**Task item**
Send each entry back exactly as given, pictures excluded.

**Data records**

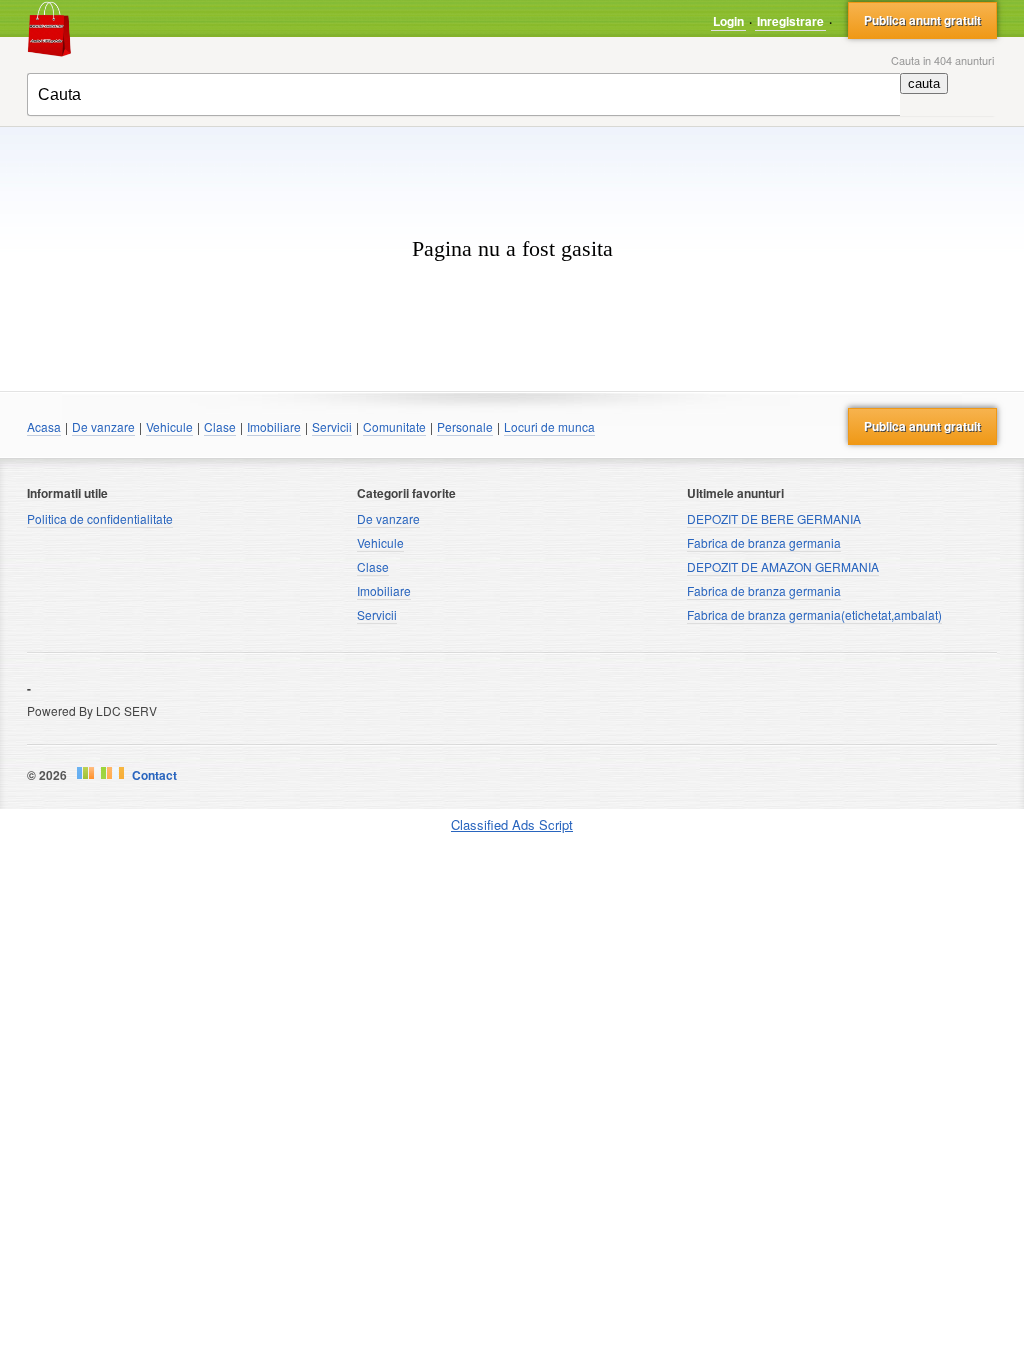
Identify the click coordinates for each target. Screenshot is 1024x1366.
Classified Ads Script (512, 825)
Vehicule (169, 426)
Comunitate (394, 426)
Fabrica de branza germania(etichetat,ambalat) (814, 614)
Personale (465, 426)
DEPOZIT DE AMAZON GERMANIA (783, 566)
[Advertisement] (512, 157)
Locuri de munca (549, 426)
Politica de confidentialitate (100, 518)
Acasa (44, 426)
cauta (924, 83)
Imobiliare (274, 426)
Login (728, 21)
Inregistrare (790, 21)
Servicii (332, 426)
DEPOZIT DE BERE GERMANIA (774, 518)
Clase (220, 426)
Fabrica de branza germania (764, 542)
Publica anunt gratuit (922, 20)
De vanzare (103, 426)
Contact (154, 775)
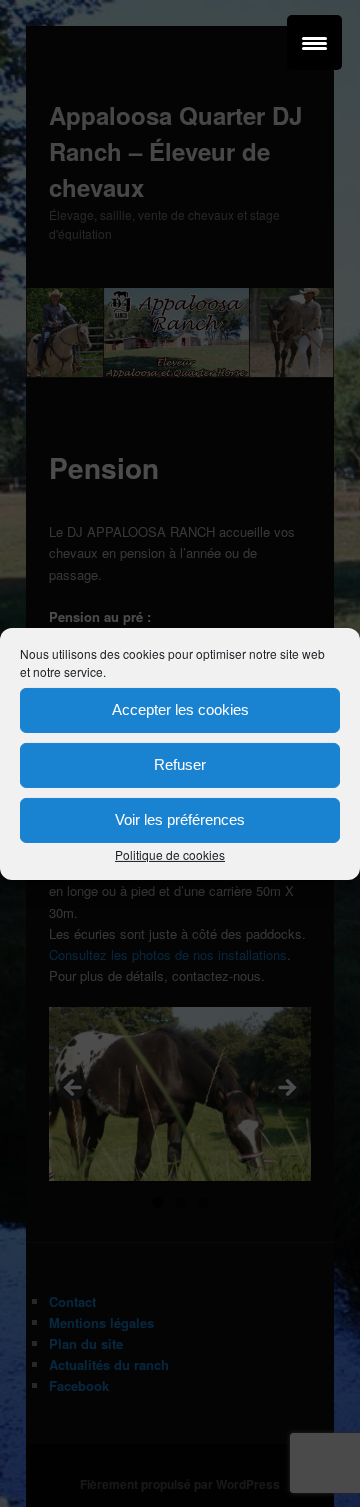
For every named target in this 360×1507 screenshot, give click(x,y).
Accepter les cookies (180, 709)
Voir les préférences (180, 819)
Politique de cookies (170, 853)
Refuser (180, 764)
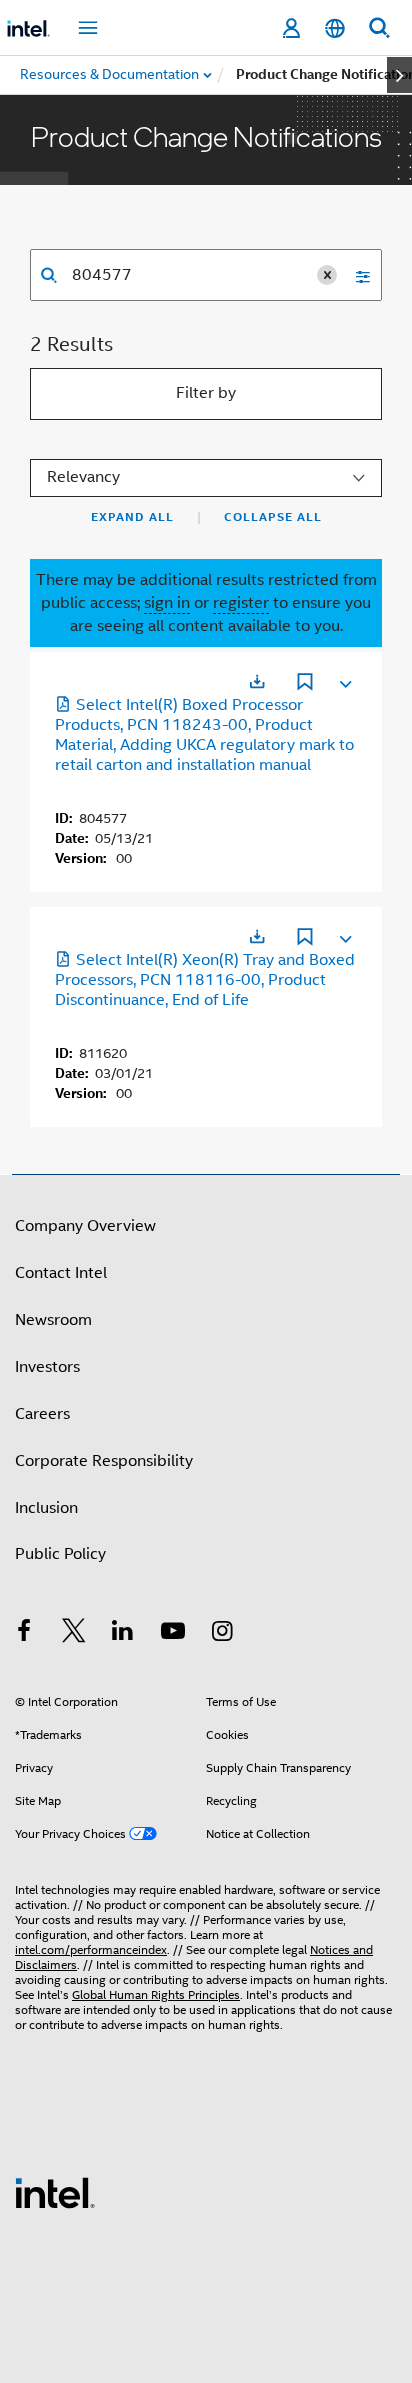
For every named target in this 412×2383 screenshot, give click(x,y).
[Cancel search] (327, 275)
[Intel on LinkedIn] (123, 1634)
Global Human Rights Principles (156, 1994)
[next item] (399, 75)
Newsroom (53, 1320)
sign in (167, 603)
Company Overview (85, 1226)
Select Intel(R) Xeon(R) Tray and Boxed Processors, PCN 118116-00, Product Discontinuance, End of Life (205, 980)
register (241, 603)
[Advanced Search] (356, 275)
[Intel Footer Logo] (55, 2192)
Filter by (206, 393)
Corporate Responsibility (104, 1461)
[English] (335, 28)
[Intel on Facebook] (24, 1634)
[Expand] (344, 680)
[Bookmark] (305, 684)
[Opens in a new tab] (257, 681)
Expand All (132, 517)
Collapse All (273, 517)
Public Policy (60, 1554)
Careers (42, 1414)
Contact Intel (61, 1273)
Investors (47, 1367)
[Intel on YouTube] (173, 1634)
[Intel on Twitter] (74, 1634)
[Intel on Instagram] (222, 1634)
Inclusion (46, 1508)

**Answer space**
Identify the click coordinates for each target. Screenshot is 1024x1366.
Classified Ads Script (512, 825)
Vehicule (169, 426)
Comunitate (394, 426)
Fabrica de branza germania(etichetat,ambalat) (814, 614)
Personale (465, 426)
DEPOZIT DE AMAZON GERMANIA (783, 566)
[Advertisement] (512, 157)
Locuri de munca (549, 426)
Politica de confidentialitate (100, 518)
Acasa (44, 426)
cauta (924, 83)
Imobiliare (274, 426)
Login (728, 21)
Inregistrare (790, 21)
Servicii (332, 426)
DEPOZIT DE BERE GERMANIA (774, 518)
Clase (220, 426)
Fabrica de branza germania (764, 542)
Publica anunt gratuit (922, 20)
De vanzare (103, 426)
Contact (154, 775)
For every named target in this 360×1507 screenshot, give click(x,y).
Accepter les cookies (180, 709)
Voir les préférences (180, 819)
Politique de cookies (170, 853)
Refuser (180, 764)
For every named target in this 412×2383 screenshot, give click(x,y).
[Cancel search] (327, 275)
[Intel on LinkedIn] (123, 1634)
Global Human Rights Principles (156, 1994)
[next item] (399, 75)
Newsroom (53, 1320)
sign in (167, 603)
Company Overview (85, 1226)
Select Intel(R) Xeon(R) Tray and Boxed Processors, PCN 118116-00, Product Discontinuance, End of Life (205, 980)
register (241, 603)
[Advanced Search] (356, 275)
[Intel Footer Logo] (55, 2192)
Filter by (206, 393)
Corporate Responsibility (104, 1461)
[English] (335, 28)
[Intel on Facebook] (24, 1634)
[Expand] (344, 680)
[Bookmark] (305, 684)
[Opens in a new tab] (257, 681)
Expand All (132, 517)
Collapse All (273, 517)
Public Policy (60, 1554)
Careers (42, 1414)
Contact Intel (61, 1273)
Investors (47, 1367)
[Intel on YouTube] (173, 1634)
[Intel on Twitter] (74, 1634)
[Intel on Instagram] (222, 1634)
Inclusion (46, 1508)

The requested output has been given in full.